*** DATA EXTRACT ***

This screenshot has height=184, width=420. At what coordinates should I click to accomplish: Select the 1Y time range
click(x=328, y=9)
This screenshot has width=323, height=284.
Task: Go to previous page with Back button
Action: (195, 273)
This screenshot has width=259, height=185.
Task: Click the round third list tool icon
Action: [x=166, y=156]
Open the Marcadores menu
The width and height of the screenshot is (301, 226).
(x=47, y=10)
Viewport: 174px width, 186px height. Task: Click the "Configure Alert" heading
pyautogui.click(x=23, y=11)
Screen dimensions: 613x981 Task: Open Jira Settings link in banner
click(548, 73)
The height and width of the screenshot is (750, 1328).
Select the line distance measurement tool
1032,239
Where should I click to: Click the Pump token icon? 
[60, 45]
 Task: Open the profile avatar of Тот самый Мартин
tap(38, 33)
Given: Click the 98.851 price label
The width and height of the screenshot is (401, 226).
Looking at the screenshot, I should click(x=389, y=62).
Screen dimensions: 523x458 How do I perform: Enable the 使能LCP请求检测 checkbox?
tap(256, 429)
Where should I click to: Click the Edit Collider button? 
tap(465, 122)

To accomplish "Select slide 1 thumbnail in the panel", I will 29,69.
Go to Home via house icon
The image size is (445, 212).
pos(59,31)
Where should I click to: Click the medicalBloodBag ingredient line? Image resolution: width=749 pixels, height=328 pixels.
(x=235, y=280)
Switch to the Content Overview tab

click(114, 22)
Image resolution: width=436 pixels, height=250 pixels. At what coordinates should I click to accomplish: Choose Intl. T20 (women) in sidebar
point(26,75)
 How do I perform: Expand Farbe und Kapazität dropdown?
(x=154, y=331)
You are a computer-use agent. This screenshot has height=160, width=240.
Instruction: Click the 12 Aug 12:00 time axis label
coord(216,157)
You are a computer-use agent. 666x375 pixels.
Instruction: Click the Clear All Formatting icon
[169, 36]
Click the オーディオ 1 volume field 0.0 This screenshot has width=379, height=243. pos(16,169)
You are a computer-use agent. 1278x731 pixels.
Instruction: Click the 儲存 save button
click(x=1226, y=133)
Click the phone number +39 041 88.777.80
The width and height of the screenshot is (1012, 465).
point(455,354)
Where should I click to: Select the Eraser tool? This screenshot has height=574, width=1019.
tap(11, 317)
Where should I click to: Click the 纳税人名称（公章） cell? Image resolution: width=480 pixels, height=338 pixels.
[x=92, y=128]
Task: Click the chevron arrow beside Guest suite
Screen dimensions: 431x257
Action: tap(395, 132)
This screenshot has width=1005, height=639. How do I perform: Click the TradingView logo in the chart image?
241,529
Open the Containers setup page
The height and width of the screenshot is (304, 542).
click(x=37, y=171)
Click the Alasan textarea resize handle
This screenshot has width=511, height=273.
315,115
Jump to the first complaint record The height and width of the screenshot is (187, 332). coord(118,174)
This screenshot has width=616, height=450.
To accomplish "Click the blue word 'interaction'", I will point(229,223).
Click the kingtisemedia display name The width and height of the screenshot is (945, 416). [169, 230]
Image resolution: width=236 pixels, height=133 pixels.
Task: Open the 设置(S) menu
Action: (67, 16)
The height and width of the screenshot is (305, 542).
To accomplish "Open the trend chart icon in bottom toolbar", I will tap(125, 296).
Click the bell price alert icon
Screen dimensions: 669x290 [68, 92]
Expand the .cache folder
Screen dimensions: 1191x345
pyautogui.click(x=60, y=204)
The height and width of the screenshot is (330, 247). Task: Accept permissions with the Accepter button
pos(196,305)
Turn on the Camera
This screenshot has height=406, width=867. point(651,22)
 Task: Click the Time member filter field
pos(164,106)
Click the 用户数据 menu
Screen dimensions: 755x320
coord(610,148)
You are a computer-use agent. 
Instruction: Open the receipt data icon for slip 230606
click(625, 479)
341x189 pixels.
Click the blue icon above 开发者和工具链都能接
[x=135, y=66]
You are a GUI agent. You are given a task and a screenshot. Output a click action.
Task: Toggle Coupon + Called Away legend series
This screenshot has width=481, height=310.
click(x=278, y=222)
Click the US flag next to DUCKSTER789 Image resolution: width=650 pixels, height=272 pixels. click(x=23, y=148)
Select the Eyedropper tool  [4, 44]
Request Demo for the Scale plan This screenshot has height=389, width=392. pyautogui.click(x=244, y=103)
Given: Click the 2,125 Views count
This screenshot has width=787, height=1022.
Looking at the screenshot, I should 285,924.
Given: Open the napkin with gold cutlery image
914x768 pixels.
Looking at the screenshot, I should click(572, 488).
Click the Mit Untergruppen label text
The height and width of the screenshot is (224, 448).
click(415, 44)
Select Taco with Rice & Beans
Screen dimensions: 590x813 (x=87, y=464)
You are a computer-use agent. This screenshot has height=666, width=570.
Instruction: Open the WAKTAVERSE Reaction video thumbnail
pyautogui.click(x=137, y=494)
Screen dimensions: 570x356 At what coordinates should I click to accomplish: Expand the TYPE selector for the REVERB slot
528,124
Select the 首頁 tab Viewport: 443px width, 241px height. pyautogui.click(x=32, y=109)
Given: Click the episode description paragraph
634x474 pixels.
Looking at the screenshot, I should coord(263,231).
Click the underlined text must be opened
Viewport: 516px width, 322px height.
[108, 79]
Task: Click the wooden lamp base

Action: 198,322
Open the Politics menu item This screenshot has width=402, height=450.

*** End of DATA EXTRACT ***

• _WHAT YOU HAVE TO DO_: Word for word, copy all of the listing above.

• _WRITTEN REPLY_:
This screenshot has height=184, width=420. At what coordinates should I click to accomplish: Select the 1Y time range
click(x=328, y=9)
This screenshot has width=323, height=284.
Task: Go to previous page with Back button
Action: (195, 273)
This screenshot has width=259, height=185.
Task: Click the round third list tool icon
Action: [x=166, y=156]
Open the Marcadores menu
The width and height of the screenshot is (301, 226).
(x=47, y=10)
Viewport: 174px width, 186px height. Task: Click the "Configure Alert" heading
pyautogui.click(x=23, y=11)
Screen dimensions: 613x981 Task: Open Jira Settings link in banner
click(548, 73)
The height and width of the screenshot is (750, 1328).
Select the line distance measurement tool
1032,239
Where should I click to: Click the Pump token icon? 
[60, 45]
 Task: Open the profile avatar of Тот самый Мартин
tap(38, 33)
Given: Click the 98.851 price label
The width and height of the screenshot is (401, 226).
Looking at the screenshot, I should click(x=389, y=62).
Screen dimensions: 523x458 How do I perform: Enable the 使能LCP请求检测 checkbox?
tap(256, 429)
Where should I click to: Click the Edit Collider button? 
tap(465, 122)

To accomplish "Select slide 1 thumbnail in the panel", I will 29,69.
Go to Home via house icon
The image size is (445, 212).
pos(59,31)
Where should I click to: Click the medicalBloodBag ingredient line? Image resolution: width=749 pixels, height=328 pixels.
(x=235, y=280)
Switch to the Content Overview tab

click(114, 22)
Image resolution: width=436 pixels, height=250 pixels. At what coordinates should I click to accomplish: Choose Intl. T20 (women) in sidebar
point(26,75)
 How do I perform: Expand Farbe und Kapazität dropdown?
(x=154, y=331)
You are a computer-use agent. This screenshot has height=160, width=240.
Instruction: Click the 12 Aug 12:00 time axis label
coord(216,157)
You are a computer-use agent. 666x375 pixels.
Instruction: Click the Clear All Formatting icon
[169, 36]
Click the オーディオ 1 volume field 0.0 This screenshot has width=379, height=243. pos(16,169)
You are a computer-use agent. 1278x731 pixels.
Instruction: Click the 儲存 save button
click(x=1226, y=133)
Click the phone number +39 041 88.777.80
The width and height of the screenshot is (1012, 465).
point(455,354)
Where should I click to: Select the Eraser tool? This screenshot has height=574, width=1019.
tap(11, 317)
Where should I click to: Click the 纳税人名称（公章） cell? Image resolution: width=480 pixels, height=338 pixels.
[x=92, y=128]
Task: Click the chevron arrow beside Guest suite
Screen dimensions: 431x257
Action: tap(395, 132)
This screenshot has width=1005, height=639. How do I perform: Click the TradingView logo in the chart image?
241,529
Open the Containers setup page
The height and width of the screenshot is (304, 542).
click(x=37, y=171)
Click the Alasan textarea resize handle
This screenshot has width=511, height=273.
315,115
Jump to the first complaint record The height and width of the screenshot is (187, 332). coord(118,174)
This screenshot has width=616, height=450.
To accomplish "Click the blue word 'interaction'", I will point(229,223).
Click the kingtisemedia display name The width and height of the screenshot is (945, 416). [169, 230]
Image resolution: width=236 pixels, height=133 pixels.
Task: Open the 设置(S) menu
Action: (67, 16)
The height and width of the screenshot is (305, 542).
To accomplish "Open the trend chart icon in bottom toolbar", I will tap(125, 296).
Click the bell price alert icon
Screen dimensions: 669x290 [68, 92]
Expand the .cache folder
Screen dimensions: 1191x345
pyautogui.click(x=60, y=204)
The height and width of the screenshot is (330, 247). Task: Accept permissions with the Accepter button
pos(196,305)
Turn on the Camera
This screenshot has height=406, width=867. point(651,22)
 Task: Click the Time member filter field
pos(164,106)
Click the 用户数据 menu
Screen dimensions: 755x320
coord(610,148)
You are a computer-use agent. 
Instruction: Open the receipt data icon for slip 230606
click(625, 479)
341x189 pixels.
Click the blue icon above 开发者和工具链都能接
[x=135, y=66]
You are a GUI agent. You are given a task and a screenshot. Output a click action.
Task: Toggle Coupon + Called Away legend series
This screenshot has width=481, height=310.
click(x=278, y=222)
Click the US flag next to DUCKSTER789 Image resolution: width=650 pixels, height=272 pixels. click(x=23, y=148)
Select the Eyedropper tool  [4, 44]
Request Demo for the Scale plan This screenshot has height=389, width=392. pyautogui.click(x=244, y=103)
Given: Click the 2,125 Views count
This screenshot has width=787, height=1022.
Looking at the screenshot, I should 285,924.
Given: Open the napkin with gold cutlery image
914x768 pixels.
Looking at the screenshot, I should click(572, 488).
Click the Mit Untergruppen label text
The height and width of the screenshot is (224, 448).
click(415, 44)
Select Taco with Rice & Beans
Screen dimensions: 590x813 (x=87, y=464)
You are a computer-use agent. This screenshot has height=666, width=570.
Instruction: Open the WAKTAVERSE Reaction video thumbnail
pyautogui.click(x=137, y=494)
Screen dimensions: 570x356 At what coordinates should I click to accomplish: Expand the TYPE selector for the REVERB slot
528,124
Select the 首頁 tab Viewport: 443px width, 241px height. pyautogui.click(x=32, y=109)
Given: Click the episode description paragraph
634x474 pixels.
Looking at the screenshot, I should coord(263,231).
Click the underlined text must be opened
Viewport: 516px width, 322px height.
[108, 79]
Task: Click the wooden lamp base

Action: 198,322
Open the Politics menu item This screenshot has width=402, height=450.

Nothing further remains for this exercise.